**Selected passage**
--- Start ---
# 1967 engine restoration - engine details



## korn2pop (Dec 13, 2017)

Hello
I am new to this site.
I am restoring a 1967 GTO 400 engine. I see a lot of description about the block color, etc. I am interest in the colors of other items. Pulleys, fan, damper, brackets, plug wires, etc. 
Is there and discussion on this topic or pictures? I see many variations on the aftermarket cars. I would just like to know what the factory original colors were. I want to get as close to original as possible even though the car is not 100% original as I have made some mods to help with drive-ability, etc.
Thanks


----------



## Pinion head (Jan 3, 2015)

Welcome to the forum! 

Several original component finishes:
-fan...it would depend on which original fan. the base 400 4 blade fan was typically painted a 60 % gloss black. the factory 5 blade flex fan has no paint on the stainless blades, they will be an amber color after 50 years.
-the multi piece damper (balancer) is painted '66-70 Pontiac blue, many top restorers use a gray black phosphate to plate the stamped steel inset ring, & the 6 bolts get a black or gray/black phosphate finish.
-engine pulleys are 90% gloss black
-engine stamped steel brackets are 60% gloss black, the alum pivot block for power steering is natural aluminum
-stamped steel spark plug retainers are clear cad, or silver zinc with a black plastidip finish on the wire retainer section

One of the best ways to note original component finishes is to join one of the national clubs, either GTOAA or POCI, attend a national show, & observe the totally original, as well as Concours restored cars. Understanding the judging systems used by both organizations, GTOAA has a much better researched & more stringent Concours judging system in place for '64-73 Pontiac A-body's.
--- End ---
**Work to do**
- A) In the 1967 GTO engine restoration thread, what finish do the engine pulleys get?
- B) Pick up the thread about restoring a 1967 GTO engine at the point where it stops.

**Given material**
--- Start ---
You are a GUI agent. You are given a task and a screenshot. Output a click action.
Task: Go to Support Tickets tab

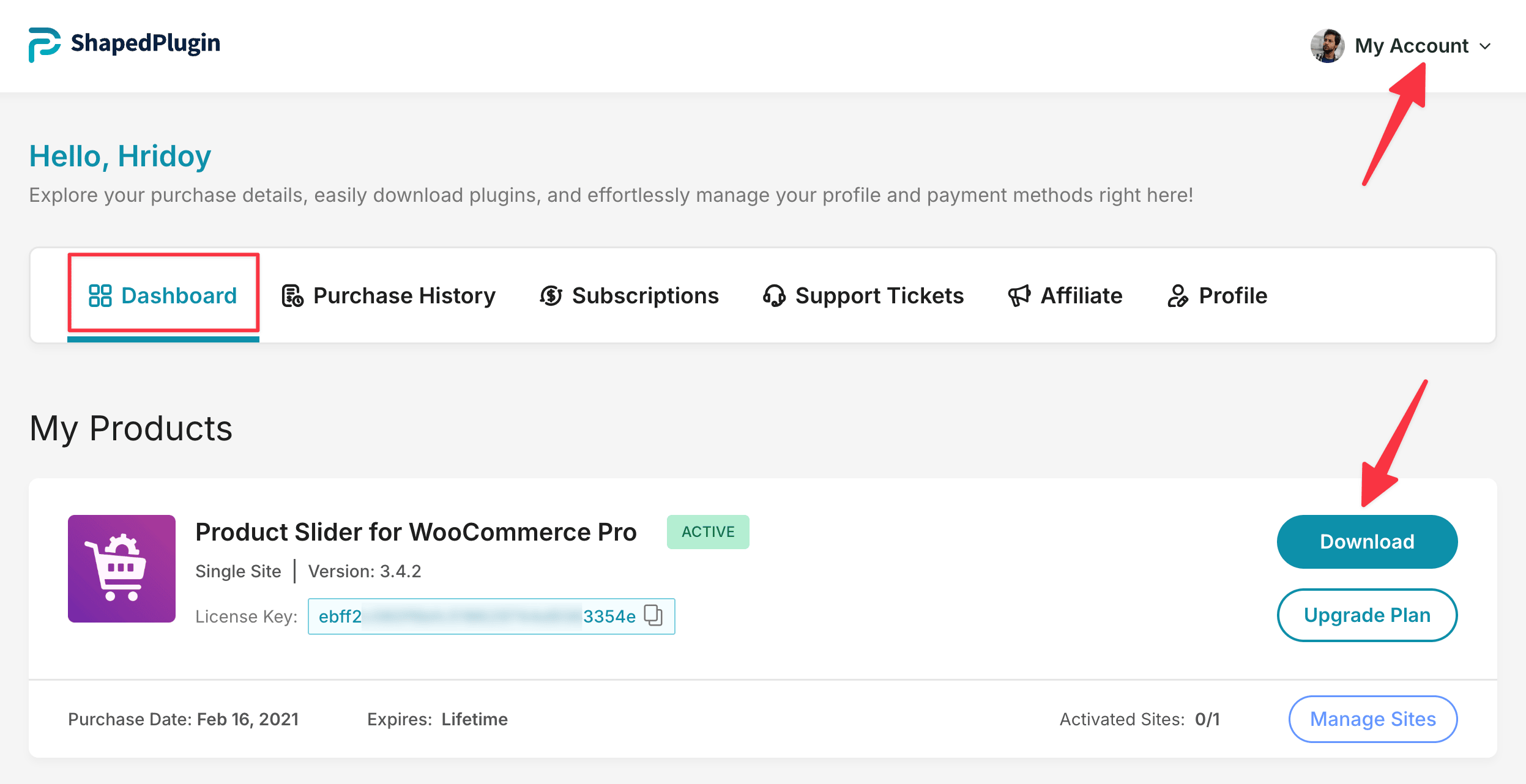879,295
--- End ---
**Answers below**
- A) 90% gloss black

- B)
----------



## Sixty7GTO (May 4, 2017)

Hello, I thought that I read somewhere the 7 bladed fan that was used for the 67 was painted all black. Then, I read the blades were natural aluminum and the inner part that is riveted to the blades was painted black. I'm confused, so what is it supposed to be? By the way, I believe it is a 19-1/2" fan. Also, I'm looking for a shroud for that fan set up or a away to fix the fiberglass OEM one. It actually has parts missing out of it. I was thinking of making a frame out of baling wire and building up some horse hair (fiberglass) and then molding it to conform. Has anyone done this with success?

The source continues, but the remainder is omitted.